Hepatic Diseases



Renal dysfunction associated with liver disease ranges from glomerulopathies, as seen with hep­atitis B, to azotemic syndromes, as seen with cir­rhosis of the liver. The latter conditions usually occur in decompensated cirrhosis associated with an elevated serum bilirubin and ascites. The azo­temia is most often due to a reduction in the ef­fective circulating volume and in renal blood flow. This situation occurs in the face of a reduc­tion in serum albumin and oncotic pressure with third-spacing of extracellular fluids in ascites.

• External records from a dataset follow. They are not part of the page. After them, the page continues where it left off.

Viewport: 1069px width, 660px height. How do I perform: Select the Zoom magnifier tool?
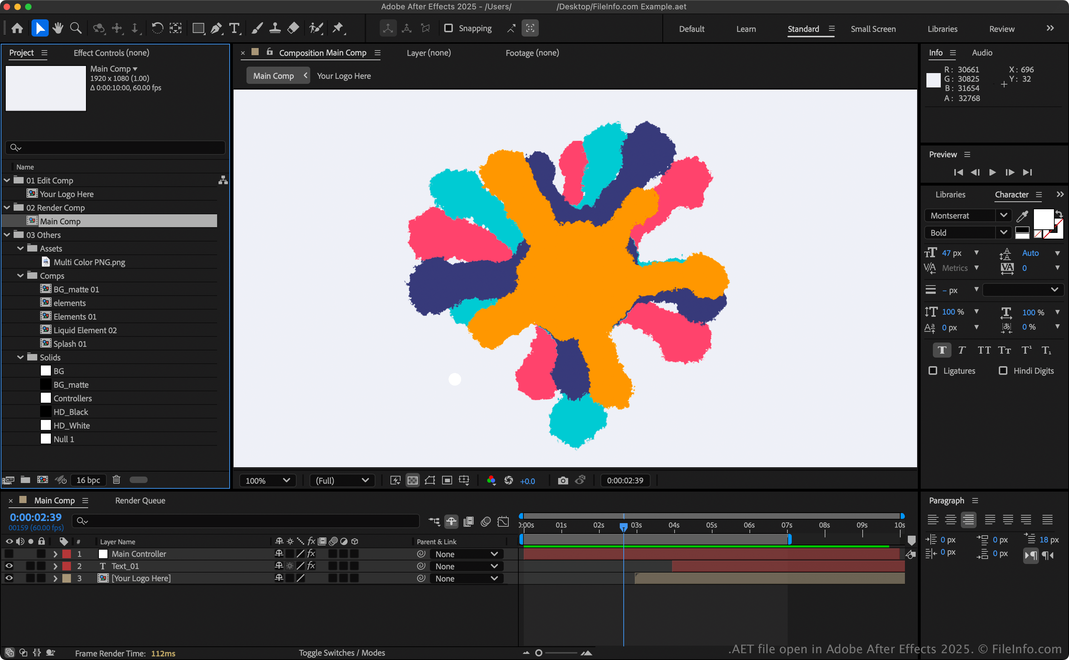coord(76,28)
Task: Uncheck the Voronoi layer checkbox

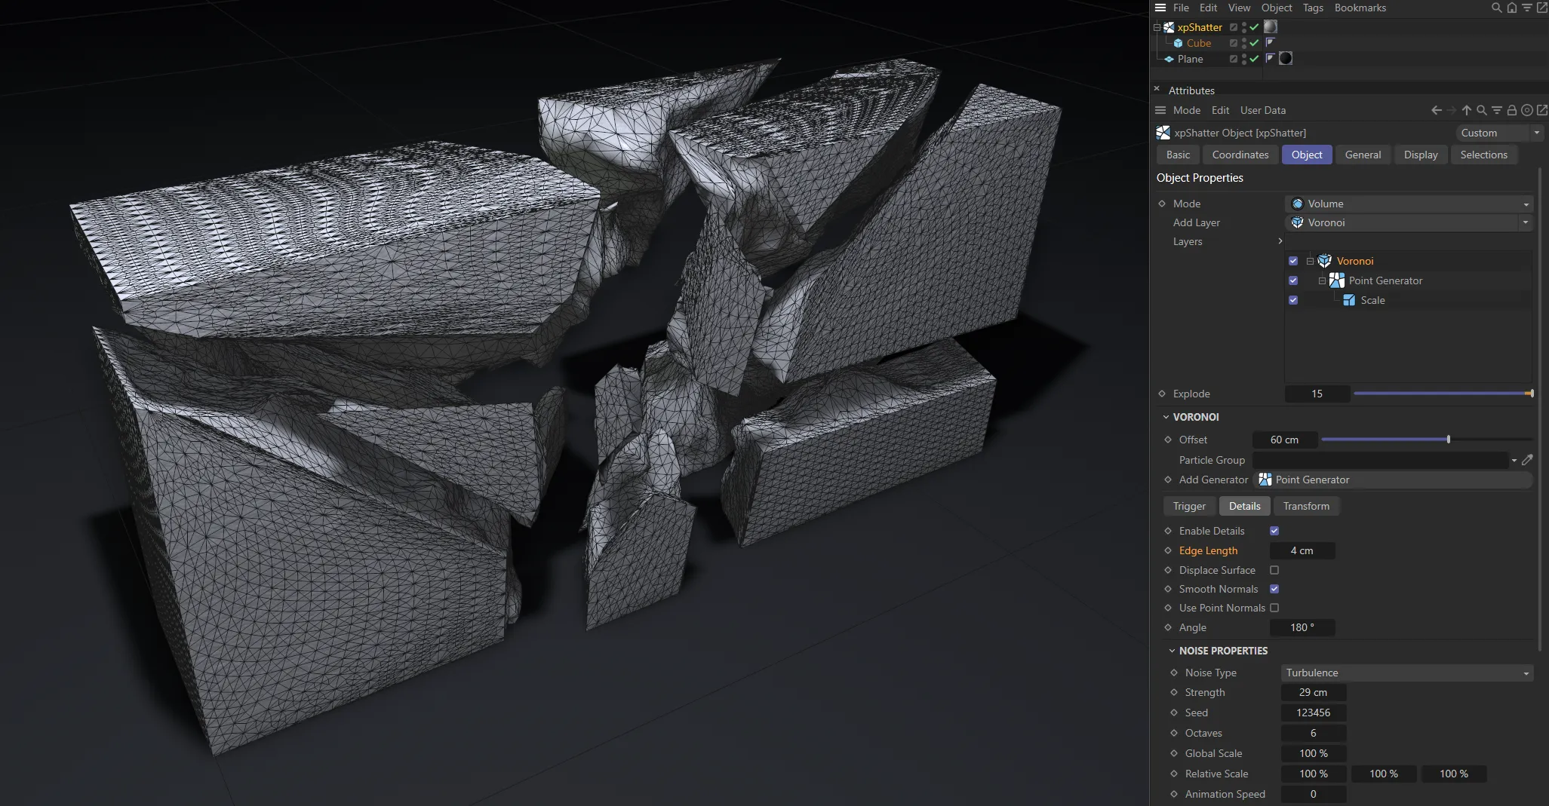Action: 1294,261
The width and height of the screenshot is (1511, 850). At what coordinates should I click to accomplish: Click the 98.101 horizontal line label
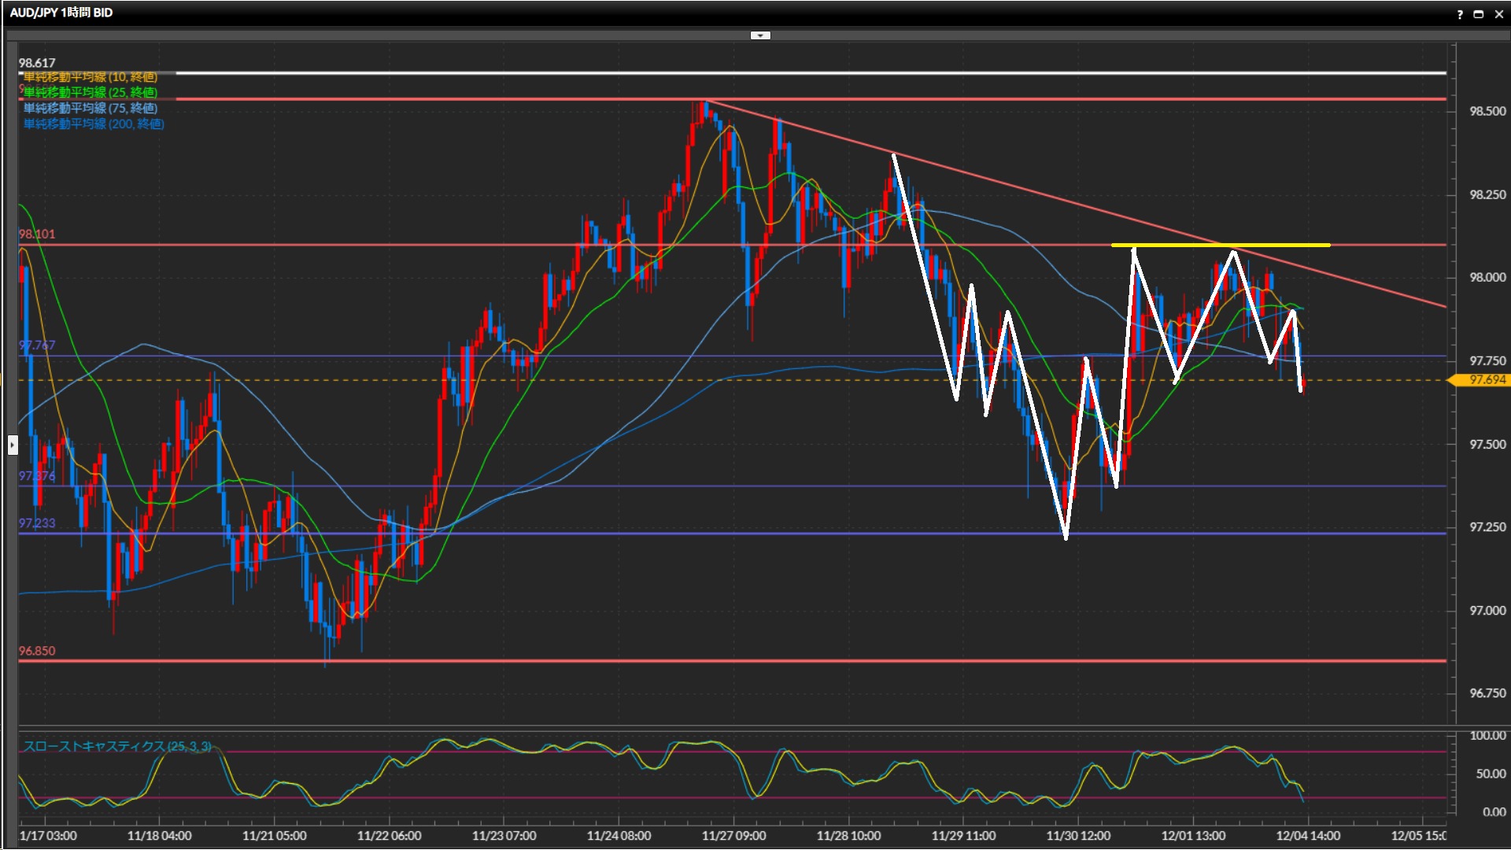tap(37, 235)
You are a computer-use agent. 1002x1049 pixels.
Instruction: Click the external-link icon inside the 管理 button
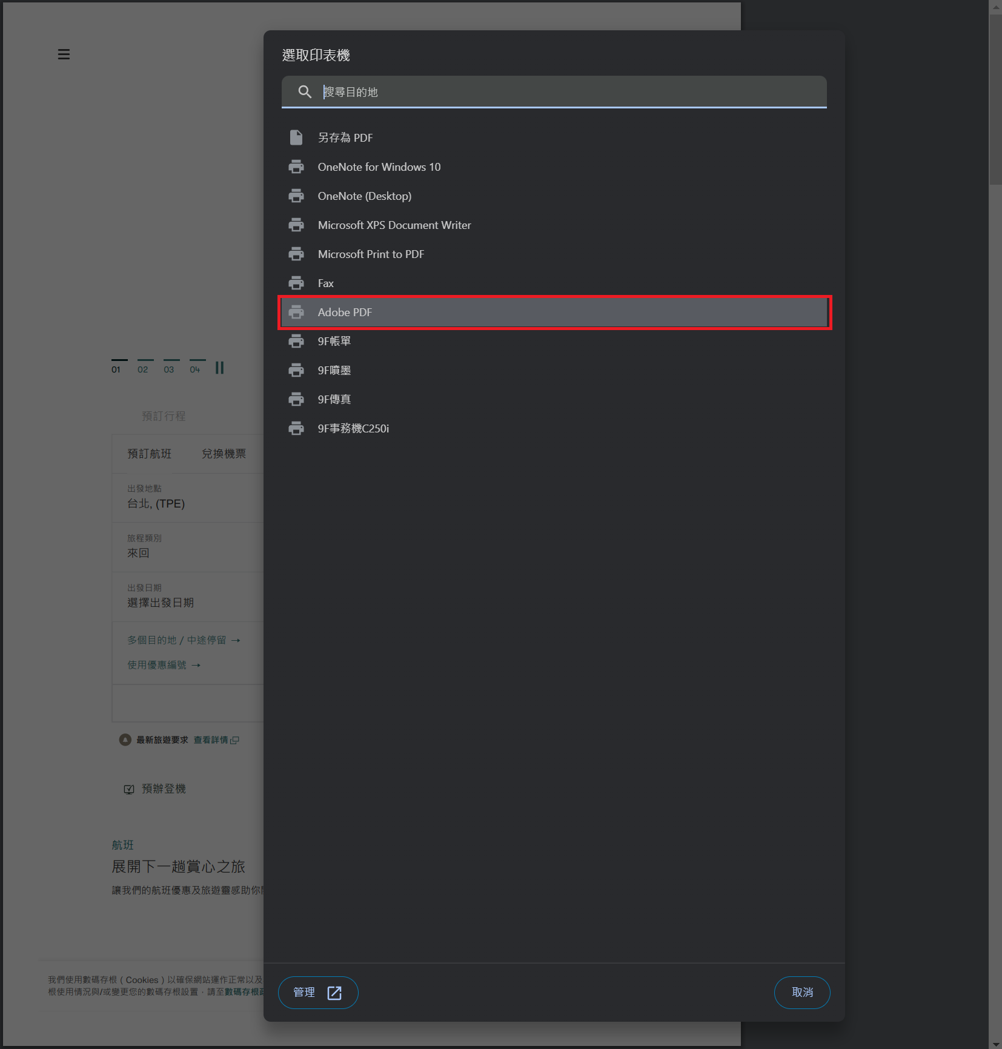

The hepatorenal syndrome is, almost by defi­nition, a terminal event identified by oliguria, a declining GFR, and tremendous renal sodium avidity. The urinary sodium concentration is almost always less than 10 mEq/L, and there is a dispro­portionately high BUN/creatinine ratio in most cases. The decline in renal function usually fol­lows one of three events in a cirrhotic patient with ascites: sepsis, a vigorous attempt to reduce as­cites with diuretics, or a large-volume paracen­tesis. The kidneys are normal as judged from their recovery of function if transplanted into a non-cirrhotic host. It is not known if the functional renal defect is induced by a hepatic toxin.

Ascites and edema in cirrhotic patients repre­sent cosmetic rather than medical problems in most cases. When it is necessary to reduce ascites or edema in these patients, sodium restriction and the sparing use of diuretics are indicated in order to reduce the risk of a decline in renal function. Acute expansion of intravascular volume may re­verse azotemia in some cirrhotic patients. Dialysis is generally not indicated unless there is a rea­sonable expectation of improved hepatic func­tion.